Offensichtlich hatte sich Gazprom bereits im vergangenen Jahr damit abgefunden, dass es nicht in der Lage sein wird, diese Vermögenswerte wiederzuerlangen, und es keinen Sinn hätte, sie in der Bilanz auszuweisen. Dabei handelt es sich höchstwahrscheinlich um die Beteiligung von Gazprom an dem polnischen Unternehmen Europol, das den polnischen Abschnitt der Jamal-Europa-Pipeline betreibt. Außerdem geht es um das Unternehmen Gazprom Deutschland, das von den Deutschen beschlagnahmt wurde und viele Tochtergesellschaften von Gazprom in seinen Büchern hatte. Gazprom hat den Wert dieser Unternehmen abgeschrieben – und es wurde ein Verlust, so Juschkow.
Negative Wechselkursdifferenzen stünden im Zusammenhang mit dem Zusammenbruch des Rubels im Jahr 2023, der im vergangenen Jahr jedes Unternehmen betraf, dessen Fremdwährungsverbindlichkeiten die Fremdwährungsaktiva überstiegen, bemerkt Kaufman.
Juschkow verweist seinerseits auch auf die Steuererhöhung um 600 Milliarden Rubel, die Gazprom im vergangenen Jahr zu zahlen hatte. Aber woher kamen diese zusätzlichen Steuern? Der Experte erklärt diesbezüglich:
"In den Jahren 2021 und 2022 machte Gazprom Supergewinne aus dem Gasverkauf in Europa, wo die Preise ab Mitte 2021 auf über 1.000 US-Dollar pro Tausend Kubikmeter stiegen und 2022 sogar auf mehrere Tausend US-Dollar anschwollen. Der Staat beschloss, diese Gewinne abzuschöpfen. Aber nicht durch Dividenden, sondern in Form von Steuern, weil das einfacher und schneller geht. Die Mineralgewinnungssteuer wurde für Gazprom erhöht, und es zahlt jeden Monat 50 Milliarden Rubel einfach als zusätzlichen Aufschlag, unabhängig davon, wie viel es gefördert hat. In einem Jahr werden so 600 Milliarden Rubel eingenommen."
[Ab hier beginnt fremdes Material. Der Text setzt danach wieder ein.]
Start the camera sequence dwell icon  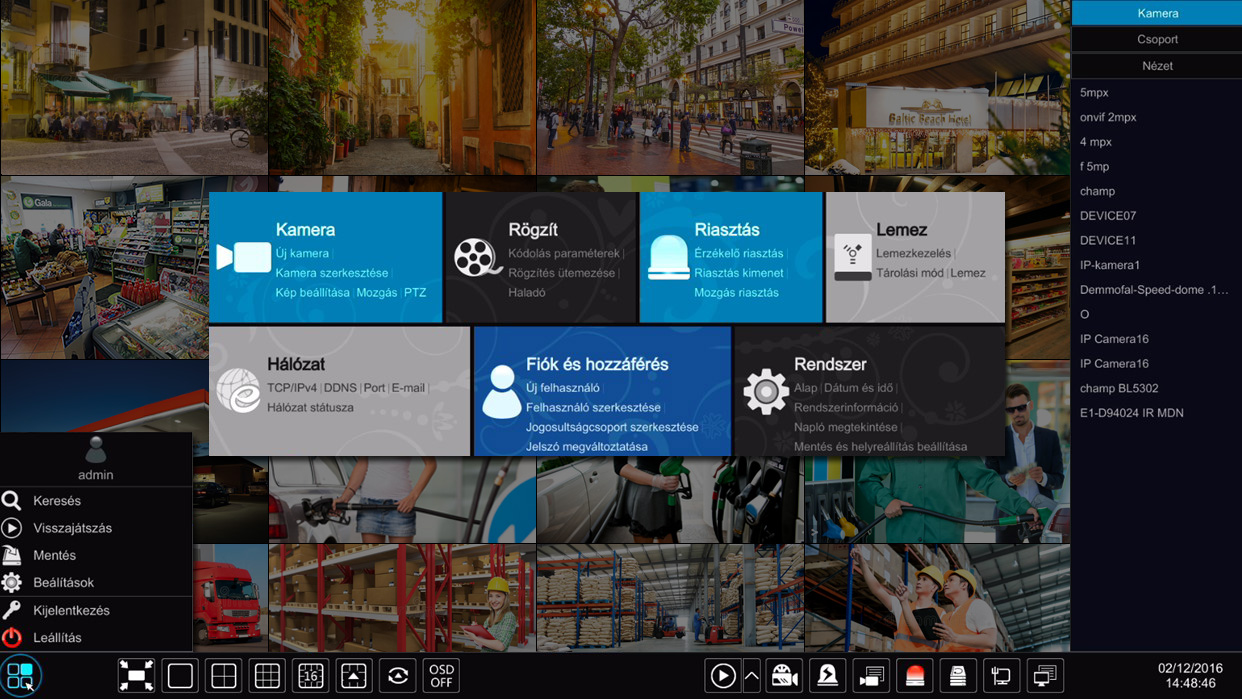click(x=398, y=675)
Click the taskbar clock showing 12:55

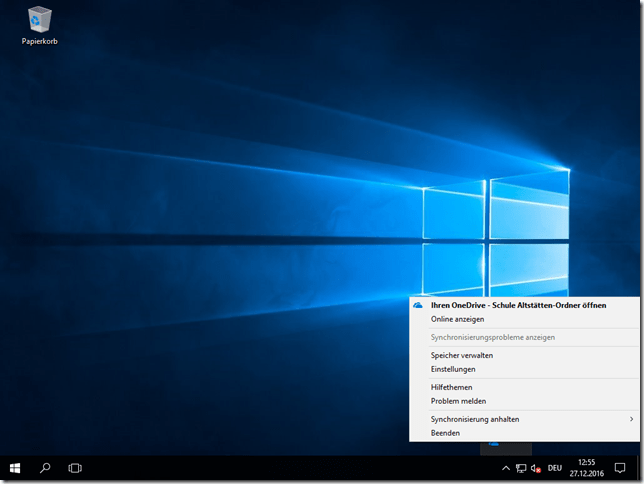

Der Rückgang der Einnahmen aus Gasexporten nach Europa wirkte sich zweifelsohne auch auf die Verluststeigerung aus. Im Jahr 2021 lieferte Gazprom rund 150 Milliarden Kubikmeter Gas nach Europa; im Jahr 2022 gingen die Lieferungen zurück, allerdings bisher "nur" auf etwas mehr als 60 Milliarden Kubikmeter. Im ersten Halbjahr 2022 wurden noch große Mengen exportiert, doch im September erfolgte nach der Explosion der Nord-Stream-Pipelines ein starker Einbruch. Zugleich erreichten die Preise in der EU 2021 und 2022 unglaubliche Höhen, die den Mengenverlust kompensierten.
Im Jahr 2023 gingen die Exporte dann bereits auf 27 Milliarden Kubikmeter zurück, wobei auch die Gaspreise in der EU deutlich sanken (sie lagen zwischen 600 und 300 US-Dollar pro Tausend Kubikmeter). Und in diesem Jahr ist die Situation in Richtung Europa ähnlich, denn Gazprom liefert nur noch über zwei Routen – durch die Ukraine und über "Turkish Stream".
Der Umsatz von Gazprom (vor Verbrauchssteuern und Ausfuhrabgaben) aus allen Gasexporten sank im Jahr 2023 von zuvor 7,3 Billionen Rubel auf 2,9 Billionen Rubel. Der Rückgang der Einnahmen sei sowohl auf einen Rückgang der Exportmengen in die EU-Länder als auch auf eine teilweise Normalisierung der Gaspreise im Vergleich zu den ungewöhnlich hohen Preisen von 2022 zurückzuführen, bemerkt Kaufman.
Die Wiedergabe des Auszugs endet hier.